** Start Exercise input **
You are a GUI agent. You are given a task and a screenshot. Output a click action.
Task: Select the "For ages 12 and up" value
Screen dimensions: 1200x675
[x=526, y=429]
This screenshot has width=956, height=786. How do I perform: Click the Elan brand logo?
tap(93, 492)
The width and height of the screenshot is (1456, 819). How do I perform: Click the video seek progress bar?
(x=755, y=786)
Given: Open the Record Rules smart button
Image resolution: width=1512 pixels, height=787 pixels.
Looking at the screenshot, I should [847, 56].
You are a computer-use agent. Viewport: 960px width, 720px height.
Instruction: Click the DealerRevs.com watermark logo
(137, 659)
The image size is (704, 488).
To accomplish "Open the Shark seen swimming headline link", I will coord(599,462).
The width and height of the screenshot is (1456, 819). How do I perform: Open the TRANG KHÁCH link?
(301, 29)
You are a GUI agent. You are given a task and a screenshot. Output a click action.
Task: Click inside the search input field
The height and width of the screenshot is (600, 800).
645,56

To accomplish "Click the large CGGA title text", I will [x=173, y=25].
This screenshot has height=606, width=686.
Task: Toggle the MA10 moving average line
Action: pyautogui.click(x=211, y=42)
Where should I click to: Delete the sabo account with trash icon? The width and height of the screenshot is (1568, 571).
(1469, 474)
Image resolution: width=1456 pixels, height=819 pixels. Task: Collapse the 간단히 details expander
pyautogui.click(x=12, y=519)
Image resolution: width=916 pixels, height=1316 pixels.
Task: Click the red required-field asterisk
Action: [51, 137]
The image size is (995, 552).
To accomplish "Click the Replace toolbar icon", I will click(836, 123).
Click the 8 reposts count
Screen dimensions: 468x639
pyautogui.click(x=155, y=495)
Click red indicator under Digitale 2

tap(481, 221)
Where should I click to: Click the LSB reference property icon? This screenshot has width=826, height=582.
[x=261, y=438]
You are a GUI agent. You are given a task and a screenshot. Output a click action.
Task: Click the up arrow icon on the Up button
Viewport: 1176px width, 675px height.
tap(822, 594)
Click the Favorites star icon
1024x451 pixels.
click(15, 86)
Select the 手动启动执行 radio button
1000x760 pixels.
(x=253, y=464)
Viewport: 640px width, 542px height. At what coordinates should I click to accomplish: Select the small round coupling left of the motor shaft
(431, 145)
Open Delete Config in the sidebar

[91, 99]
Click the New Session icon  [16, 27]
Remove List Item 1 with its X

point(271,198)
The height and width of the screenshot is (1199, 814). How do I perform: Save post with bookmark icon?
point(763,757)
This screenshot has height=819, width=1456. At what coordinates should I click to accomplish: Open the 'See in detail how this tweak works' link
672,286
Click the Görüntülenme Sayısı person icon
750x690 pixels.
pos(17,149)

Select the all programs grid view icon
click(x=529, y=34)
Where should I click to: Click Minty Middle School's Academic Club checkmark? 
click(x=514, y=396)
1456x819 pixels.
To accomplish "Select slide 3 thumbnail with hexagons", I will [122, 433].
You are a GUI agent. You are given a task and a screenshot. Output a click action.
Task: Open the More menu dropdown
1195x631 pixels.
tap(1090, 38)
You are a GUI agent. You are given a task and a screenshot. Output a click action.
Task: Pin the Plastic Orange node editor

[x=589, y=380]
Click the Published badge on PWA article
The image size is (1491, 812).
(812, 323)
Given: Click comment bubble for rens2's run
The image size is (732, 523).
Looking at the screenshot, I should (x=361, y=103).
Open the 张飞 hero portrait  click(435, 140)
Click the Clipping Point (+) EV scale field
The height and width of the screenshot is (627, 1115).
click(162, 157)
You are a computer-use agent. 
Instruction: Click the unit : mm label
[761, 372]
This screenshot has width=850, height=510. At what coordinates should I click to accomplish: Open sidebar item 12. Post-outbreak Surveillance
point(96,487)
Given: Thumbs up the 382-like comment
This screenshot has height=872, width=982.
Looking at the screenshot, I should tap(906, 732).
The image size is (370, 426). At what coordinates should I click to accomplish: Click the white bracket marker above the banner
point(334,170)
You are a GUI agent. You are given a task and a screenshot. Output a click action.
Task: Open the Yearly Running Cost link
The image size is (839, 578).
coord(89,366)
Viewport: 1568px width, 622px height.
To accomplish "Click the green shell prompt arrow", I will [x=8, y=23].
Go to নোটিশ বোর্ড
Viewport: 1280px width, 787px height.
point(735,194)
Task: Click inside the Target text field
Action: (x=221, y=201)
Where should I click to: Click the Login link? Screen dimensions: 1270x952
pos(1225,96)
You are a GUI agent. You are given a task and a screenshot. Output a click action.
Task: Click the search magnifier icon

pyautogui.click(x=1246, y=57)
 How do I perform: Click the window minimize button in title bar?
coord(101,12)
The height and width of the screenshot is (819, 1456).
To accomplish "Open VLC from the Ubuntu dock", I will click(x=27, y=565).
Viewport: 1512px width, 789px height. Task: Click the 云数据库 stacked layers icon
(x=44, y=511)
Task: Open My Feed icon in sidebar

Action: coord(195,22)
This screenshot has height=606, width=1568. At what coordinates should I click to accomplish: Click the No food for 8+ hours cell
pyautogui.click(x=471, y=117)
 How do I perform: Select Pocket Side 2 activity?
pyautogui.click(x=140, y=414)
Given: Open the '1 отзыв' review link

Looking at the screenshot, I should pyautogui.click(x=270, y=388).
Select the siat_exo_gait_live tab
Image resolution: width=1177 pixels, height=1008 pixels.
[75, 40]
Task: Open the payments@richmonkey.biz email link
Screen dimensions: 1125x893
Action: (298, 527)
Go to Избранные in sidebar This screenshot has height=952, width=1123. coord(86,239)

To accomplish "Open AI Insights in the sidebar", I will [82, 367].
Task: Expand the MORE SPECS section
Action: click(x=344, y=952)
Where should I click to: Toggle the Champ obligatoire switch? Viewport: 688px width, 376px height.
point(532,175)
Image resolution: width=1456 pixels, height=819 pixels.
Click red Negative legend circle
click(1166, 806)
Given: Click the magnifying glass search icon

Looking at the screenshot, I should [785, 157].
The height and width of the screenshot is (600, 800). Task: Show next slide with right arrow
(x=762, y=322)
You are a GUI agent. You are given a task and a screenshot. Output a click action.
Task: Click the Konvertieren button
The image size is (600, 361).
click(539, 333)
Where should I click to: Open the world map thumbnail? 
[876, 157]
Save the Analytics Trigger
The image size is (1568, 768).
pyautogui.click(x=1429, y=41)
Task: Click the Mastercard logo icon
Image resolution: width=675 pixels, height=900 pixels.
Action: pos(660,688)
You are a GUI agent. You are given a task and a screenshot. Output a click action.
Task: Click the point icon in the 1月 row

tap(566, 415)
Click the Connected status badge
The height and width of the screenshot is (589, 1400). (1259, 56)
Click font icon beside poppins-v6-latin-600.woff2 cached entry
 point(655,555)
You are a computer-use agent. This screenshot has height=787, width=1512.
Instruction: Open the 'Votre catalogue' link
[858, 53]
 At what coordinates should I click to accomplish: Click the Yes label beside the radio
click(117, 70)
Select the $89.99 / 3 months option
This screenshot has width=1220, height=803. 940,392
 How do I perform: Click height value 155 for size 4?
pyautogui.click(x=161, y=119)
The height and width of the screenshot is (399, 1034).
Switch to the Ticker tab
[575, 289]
** End Exercise input **
Please render the listing from the line with "The height and width of the screenshot is (399, 1034)." through the end of the listing as a two-column CSV with the columns "request" and "answer". Use one row per request, put each value in a single quoted field, and turn line breaks into spaces.

request,answer
"The height and width of the screenshot is (399, 1034). Switch to the Ticker tab","[575, 289]"